EXTRAIT DU TEXTE -

Pour leur part , les populations ont tendance à penser que la conservation des aires protégées limite leurs activités et s’oppose à leur propre développement. Le véritable défi est de faire percevoir aux populations riveraines des aires protégées qu’elles sont des acteurs à part entière de la conservation et que leur implication dans la gestion durable des ressources contribue à leur développement socioéconomique.

La participation des populations est désormais intégrée dans les phases d’aménagement de gestion et de valorisation des aires protégées. Il faut cependant approfondir et considérer le processus en termes de retombées économiques et sociales. C’est pour cette raison qu’au niveau scientifique et économique, on commence concrètement à donner une valeur monétaire aux ” services environnementaux” et à la valorisation des aires protégées.

Il est stratégique d’initier et de consolider un changement de la vision que les populations locales ont de la conservation afin qu’elles la.considèrent comme une source d’opportunités pour le développement des synergies entre développement et conservation est tout à fait réalisable, surtout avec l’implication des populations en leur faisant ressortir les avantages.

Des expériences de ce genre ont été développés par exemple dans le cadre de la mise en place de modèles de gestion durable la faune en misant sur la conservation de la faune au coeur des massifs forestiers par la minimisation de l’impact de l’exploitation forestière et du braconnage, la durabilité et la rentabilité de la chasse villageoise se voient renforcées.

De même, avec le développement du tourisme communautaire ou de l’écotourisme, les populations encadrées, formées et rémunérées pour organiser des activités touristiques bénéficient de retombées économiques qui leur permettent de réaliser des projets de développement local ( construction de pharmacie, d’épicerie, mise en place de potagers, ect.) et de réinvestir dans ces nouvelles activités économiques.

Les politiques quant à eux se réjouissent des résultats obtenus dans le domaine législatif:  Code forestier, loi sur les Parcs nationaux, classement de plus de 10% de la superficie du territoire gabonais en aires protégées-Que de progrès réalisés en quelques années ! Mais il reste un aspect important à ne pas négliger. C’est l’application de ces lois et le financement des moyens nécessaires à leur application. 

Dans de nombreux cas , la traduction de ces textes de lois entraîne des choix politiques parfois impopulaires et une volonté politique de tous les niveaux des décideurs. Là , plus qu’ailleurs, il faut poursuivre les efforts pour que le travail réalisé porte durablement ses fruits.

DONNÉES FOURNIES -

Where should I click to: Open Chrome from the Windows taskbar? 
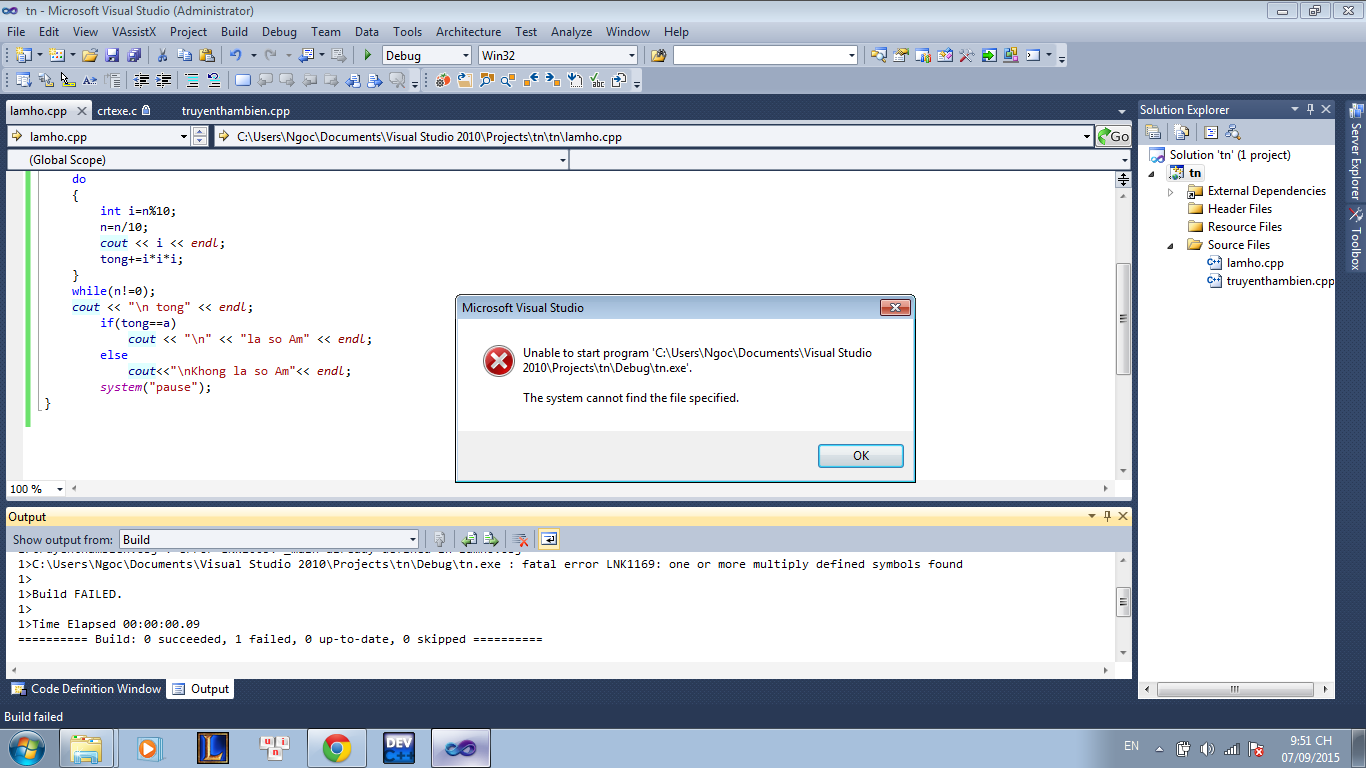pos(336,748)
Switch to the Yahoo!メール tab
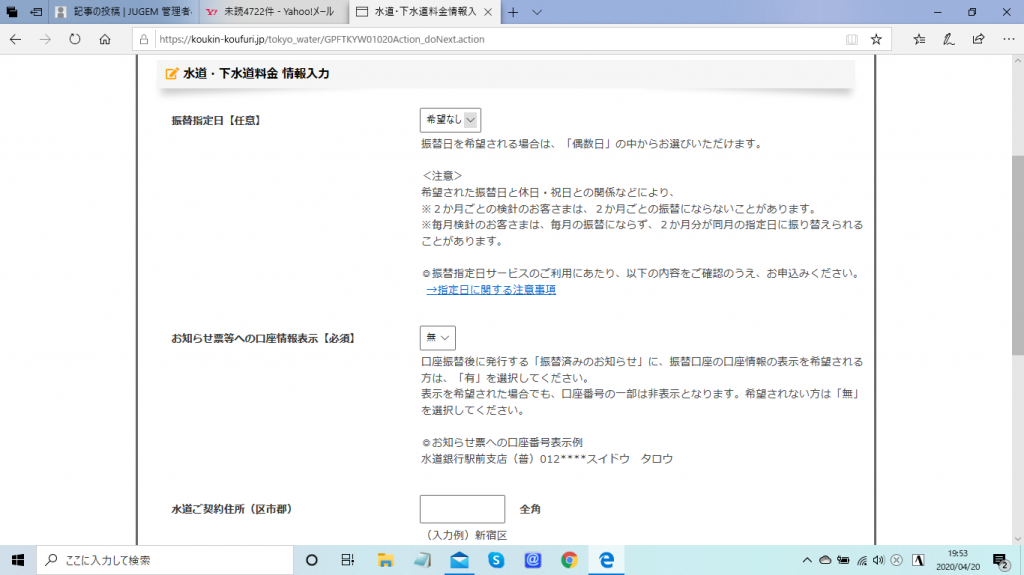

QUESTIONS D'ÉTUDE -
a: Citez tous les résultats obtenus dans le domaine législatif dont se réjouissent les politiques, selon le texte sur les aires protégées.
b: Prolongez le texte sur les aires protégées à partir de sa dernière phrase.

EXERCICES CORRIGÉS -
a:
- Le Code forestier
- La loi sur les Parcs nationaux
- Le classement de plus de 10 % de la superficie du territoire gabonais en aires protégées

b:
Et pour les bailleurs de fonds qui se concentrent désormais sur l’approche plus globale du changement climatique, il est nécessaire d’accompagner la réflexion du financement durable des aires protégées. Si c’est le thème retenu par le RAPAC pour ces journées des aires protégées, c’est bien parce que après plus de 15 années de soutien de la communauté internationale où de nombreuses aires protégées ont pu être aménagées et protégées aujourd’hui se pose concrètement la question de la poursuite de ces financements.

Il n’existe désormais des pistes nouvelles pour un financement durable, s’appuyant sur les produits de la rétribution des services environnementaux ou sur des fonds mobilisés par des fondations auprès du secteur privé.

L’attention internationale se concentre de plus en plus sur le changement climatique et sur les mécanismes REDD ( Reducing Émission from Deforestation and Dégradation) , avec la possibilité concrète dans le moyen/long terme d’avoir à disposition des fonds liés à l’utilisation de ” market/financial inventives” pour la réduction des émissions de carbone dues à la déforestation et à la dégradation des forêts dont pourront aussi bénéficier la conservation et les populations locales .

 Il faut bien sûr dans le court terme se préparer aux différents niveaux et avec tous les acteurs impliqués a la mise en place des structures et des capacités humaines nécessaires en concevant des actions pour garantir des phases d’apprentissage et de lancement de ce nouveau processus. Il faut cependant en définir les modalités de mobilisation et de mise à disposition pour que ces fonds participent concrètement à la conservation.

Éditorial publié dans le journal CI à l’occasion des 2eme Journées des Aires Protégées d’Afrique Centrale en 2009.